Here are the top 10 Heroes of 2013, in alphabetical order:
Dale Beatty: Making life easier for disabled veterans After Dale Beatty lost his legs in the Iraq war, his community thanked him for his service by helping him build a home. To pay it forward, Beatty co-founded Purple Heart Homes, which has helped build or modify homes for dozens of disabled U.S. veterans. "We wouldn't leave someone behind on the battlefield," Beatty said. "Why would we do it at home?" Read Beatty's story
Georges Bwelle: Bringing health care to the jungle For decades, Georges Bwelle watched his father suffer, unable to get the medical attention he needed. Now a doctor, Bwelle travels into the jungles of his native Cameroon nearly every weekend, providing free medical care for those who don't have access to good health care. "To make people laugh, to reduce the pain, that's why I'm doing this," he said. Read Bwelle's story
Robin Emmons: Creating an oasis in a 'food desert' More than 72,000 people in Charlotte, North Carolina, lack access to fresh produce. When Robin Emmons discovered this problem, she took action. "I decided to rip up my whole backyard and make it all a garden for people in need," she said. Since 2008, Emmons has grown more than 26,000 pounds of fruits and vegetables for area residents. Read Emmons' story
Danielle Gletow: Granting wishes for foster kids Foster children don't often get the things other children do, but Danielle Gletow is trying to help change that. She posts their wishes online so the public can help grant them. "I'm here to be the mom to all these kids who might not feel like they have one," she said. Since 2008, her group has helped grant more than 6,500 wishes in 42 states. Read Gletow's story
Tawanda Jones: Giving kids a way off deadly streets Tawanda Jones is using dance to empower the youth of Camden, New Jersey, one of the poorest cities in the country.
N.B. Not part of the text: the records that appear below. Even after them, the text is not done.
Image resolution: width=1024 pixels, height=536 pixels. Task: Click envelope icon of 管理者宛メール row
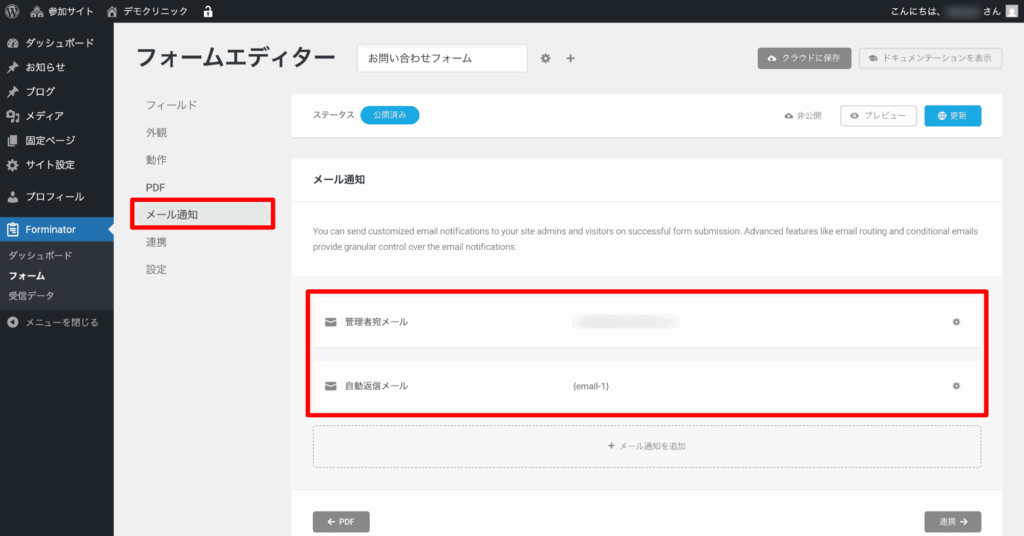click(x=330, y=322)
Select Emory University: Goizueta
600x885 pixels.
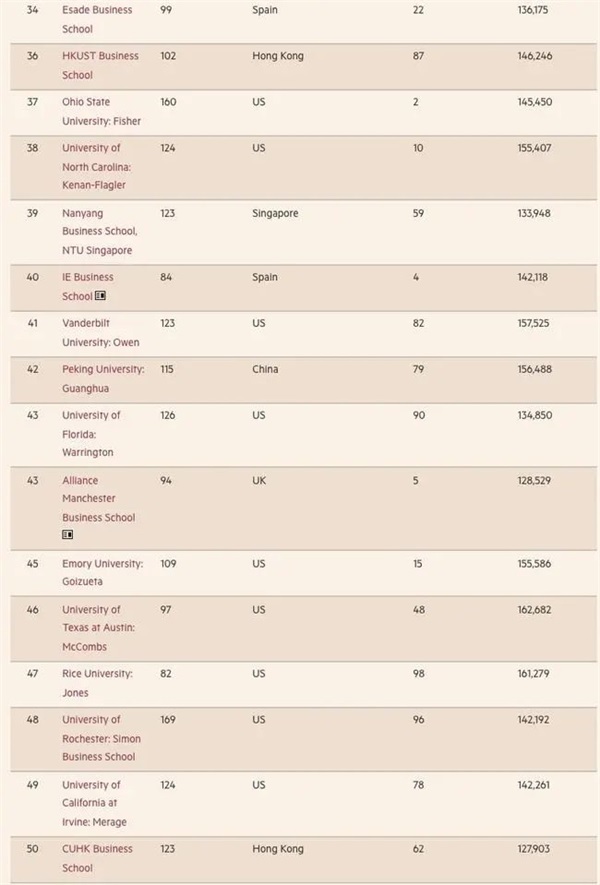coord(102,572)
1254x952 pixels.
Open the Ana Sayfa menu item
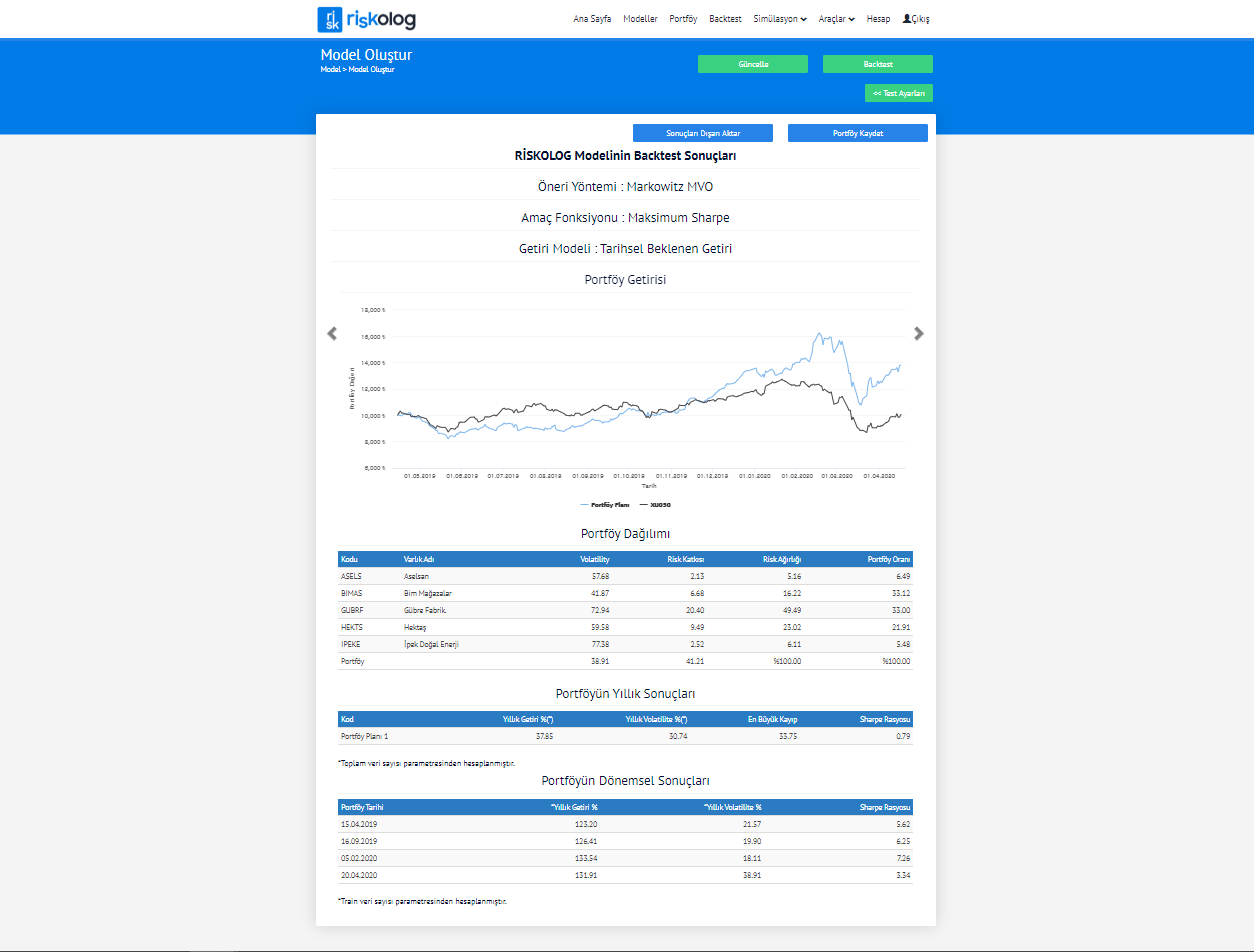(592, 19)
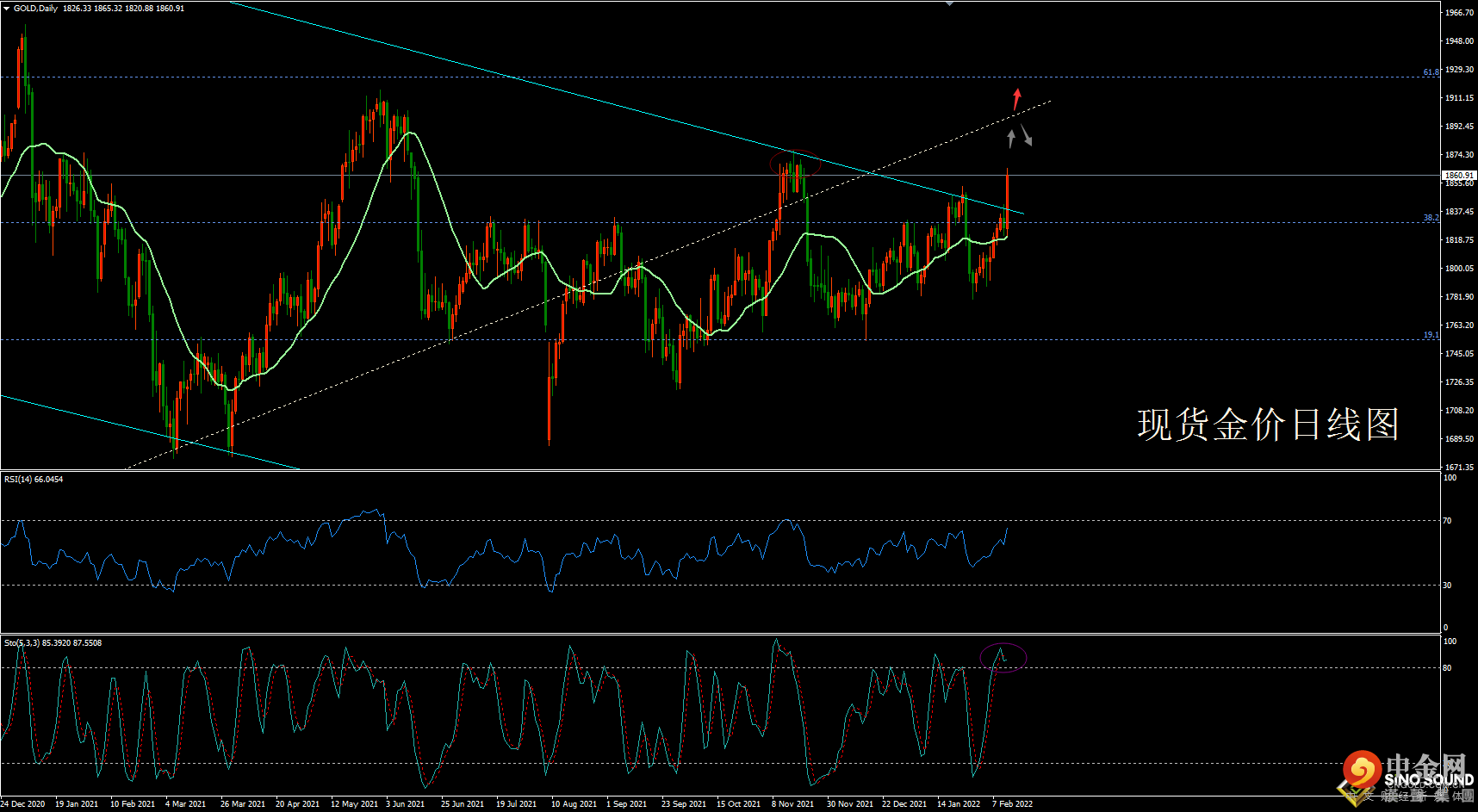
Task: Click the 现货金价日线图 chart title text
Action: click(1268, 425)
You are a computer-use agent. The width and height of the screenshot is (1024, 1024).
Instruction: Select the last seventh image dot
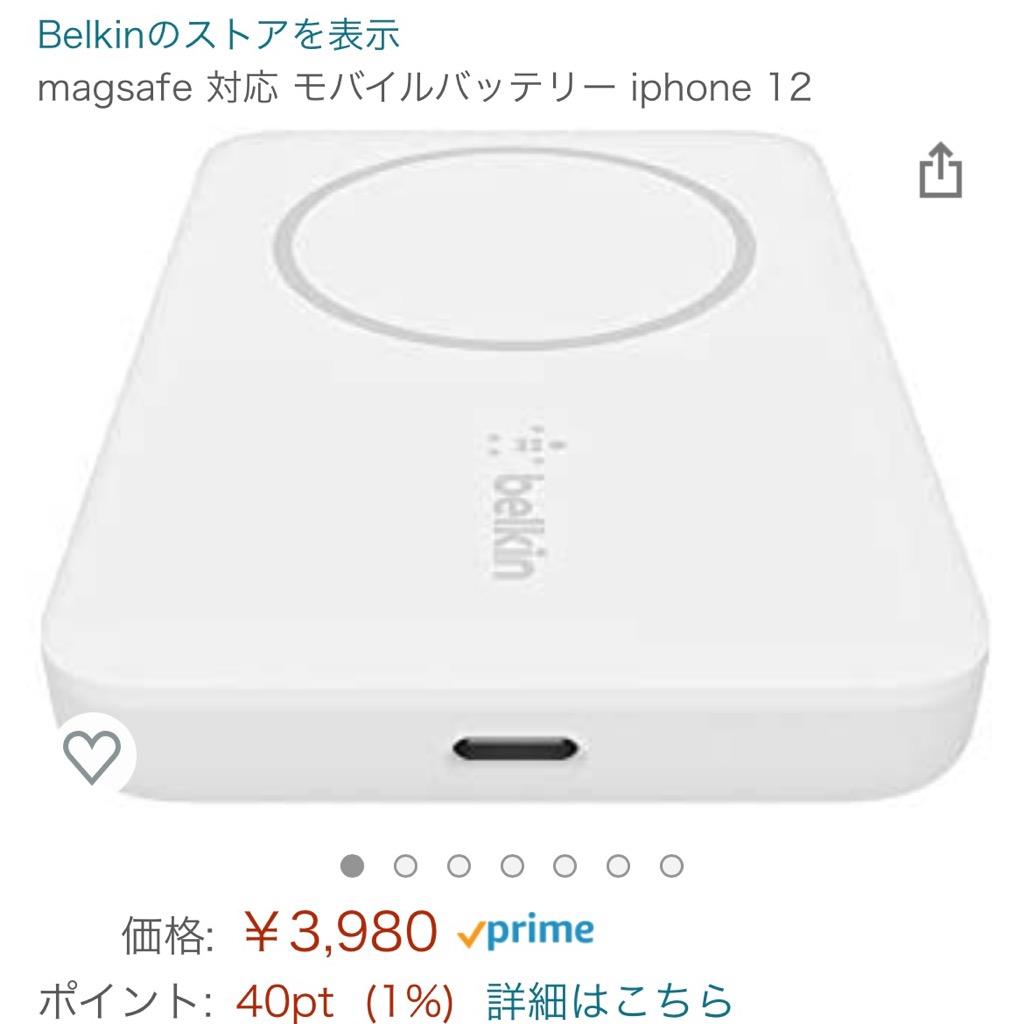point(671,866)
Through Jones' drill team program, at least 4,000 children have learned discipline, respect and community service -- and all of them have graduated high school. "We need to take back our city and, most importantly, take back our youth," Jones said. Read Jones' story
Richard Nares: Helping sick kids get to chemo For many children fighting cancer, it can be extremely tough to make it to their chemotherapy appointments. But Richard Nares started a group that gives them transportation and support. "No child should miss their cancer treatment due to lack of transportation," said Nares, who lost his son to leukemia in 2000. Read Nares' story
Kakenya Ntaiya: Educating girls for the first time Kakenya Ntaiya is inspiring change in her native Kenyan village. After becoming the first woman in the village to attend college in the United States, she returned to open the village's first primary school for girls. "Our work is about empowering the girls," Ntaiya said. "They are dreaming of becoming lawyers, teachers, doctors." Read Ntaiya's story
Chad Pregracke: Cleaning up America's rivers Chad Pregracke has made it his life's work to clean up the Mississippi River and other American waterways. Since 1998, about 70,000 volunteers have helped Pregracke remove more than 7 million pounds of garbage from 23 rivers across the country. "Picking up garbage, it's tough, miserable and hot," Pregracke said. "We try to make it fun." Read Pregracke's story
Estella Pyfrom: Bringing computers to kids in need Estella Pyfrom used her life savings to create "Estella's Brilliant Bus," a mobile computer lab that provides tutoring for thousands of low-income students in Palm Beach County, Florida. "It's not just a bus, it's a movement," Pyfrom said. "And we're going to keep making a difference." Read Pyfrom's story
Laura Stachel: Lighting the way for safe childbirths Laura Stachel created a special "solar suitcase" to help health-care workers deliver babies in more than 20 developing countries. "I really want a world where women can deliver babies safely and with dignity," Stachel said. Read Stachel's story
As part of their award package, each top 10 Hero will also receive free organizational training from the Annenberg Foundation, a leading supporter of nonprofits worldwide. The Heroes will participate in a customized version of the Annenberg Alchemy program, which offers practical guidance to help strengthen organizations for long-term success.